Spiridonova instigated a revolt against the Bolsheviks in July 1918. This riot was nevertheless suppressed and the leaders arrested. This time she ended up in prison under the Bolsheviks, who just a few years before had been her brothers in arms. She was released a year later, however the previous imprisonments had taken their toll on Spiridonova’s mental health - the authorities declared Spiridonova "hysterical" and placed her in the Kremlin hospital from which she eventually escaped.

However, her freedom was short lived. In 1920, Spiridonova was arrested again by the Bolsheviks – this time she was taken from her bed while sick with typhus. She was kept in the prison hospital, but later was transferred to a mental institution where Maria went on a hunger strike. At the time, an International Women’s Congress was taking place in Moscow. Spiridonova was still quite a popular female figure, and the Congress interceded on her behalf and asked Trotsky to allow Spiridonova to leave Russia – a request denied by the Bolsheviks, whose decision was motivated by the fact that she was still a danger to Soviet power.
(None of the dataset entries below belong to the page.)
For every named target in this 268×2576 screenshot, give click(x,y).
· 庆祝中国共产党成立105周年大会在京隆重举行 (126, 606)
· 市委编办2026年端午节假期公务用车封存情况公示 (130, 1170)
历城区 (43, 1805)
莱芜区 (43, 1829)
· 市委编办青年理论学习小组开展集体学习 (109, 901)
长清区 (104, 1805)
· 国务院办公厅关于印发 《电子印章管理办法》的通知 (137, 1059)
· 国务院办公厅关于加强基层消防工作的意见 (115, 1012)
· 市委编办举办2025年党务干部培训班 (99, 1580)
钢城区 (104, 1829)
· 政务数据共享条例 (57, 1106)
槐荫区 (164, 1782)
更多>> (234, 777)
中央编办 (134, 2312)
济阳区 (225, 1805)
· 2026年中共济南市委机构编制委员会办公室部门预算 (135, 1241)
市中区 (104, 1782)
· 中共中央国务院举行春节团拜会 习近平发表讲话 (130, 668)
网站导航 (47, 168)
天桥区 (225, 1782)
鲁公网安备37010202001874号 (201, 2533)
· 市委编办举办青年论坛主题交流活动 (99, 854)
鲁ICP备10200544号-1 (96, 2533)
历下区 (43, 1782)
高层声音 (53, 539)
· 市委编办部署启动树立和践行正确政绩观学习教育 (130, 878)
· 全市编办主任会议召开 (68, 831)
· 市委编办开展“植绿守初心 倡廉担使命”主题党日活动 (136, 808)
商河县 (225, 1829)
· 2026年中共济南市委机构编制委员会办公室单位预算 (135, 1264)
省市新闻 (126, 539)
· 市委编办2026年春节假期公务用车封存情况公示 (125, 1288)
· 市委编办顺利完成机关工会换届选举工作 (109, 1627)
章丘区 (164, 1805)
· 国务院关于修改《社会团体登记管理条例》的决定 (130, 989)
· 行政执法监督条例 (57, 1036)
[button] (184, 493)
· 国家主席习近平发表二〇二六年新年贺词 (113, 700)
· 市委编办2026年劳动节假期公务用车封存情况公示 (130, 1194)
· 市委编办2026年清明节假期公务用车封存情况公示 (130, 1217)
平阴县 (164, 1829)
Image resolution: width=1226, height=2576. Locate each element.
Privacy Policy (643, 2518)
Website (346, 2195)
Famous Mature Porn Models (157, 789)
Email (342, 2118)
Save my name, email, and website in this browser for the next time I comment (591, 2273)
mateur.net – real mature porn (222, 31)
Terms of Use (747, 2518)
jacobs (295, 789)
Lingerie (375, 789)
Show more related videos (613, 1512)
Ironically, this made Spiridonova even more popular, leading to her becoming one of the most popular women of her time. A special committee in Paris published postcards with her portrait in an attempt to make it possible for Maria to move to France and Germany while Spiridonova was sent into exile to Samarkand.

More arrests and death

Мария Школьник, Ревекка Фиалка и Мария Спиридонова с конвоем, этап в Акатуй. Maria Shkolnik (first raw), Revekka Fialka and Maria Spiridonova with convoy on their way to Akatuy for hard labour

The last blow to the aging woman came in 1937, when the country was hit the hardest by Stalin’s repressions. She was sent to prison in Ufa, where the guards treated her as harshly as the Czarist police a few decades earlier. There are rumors she fought back against her investigators, telling them that when they were born, she was already fighting in the revolution.

However, her words were ridiculous to the callous guards of the new generation. No one was interested in her previous merits, and her age did not persuade anyone to grant her leniency. The heavy axe of terror which Spiridonova helped to launch finally reached those who had set it in motion.

Spiridonova was executed in September of 1941 in Oryol, when the Nazis were about to enter the city. Murdered with no proper court sentence, simply on charges of being an enemy of Soviet power, she was another child of the revolution consumed by the regime they helped to bring about.

Maria Spiridonova was officially exonerated of all charges in 1992.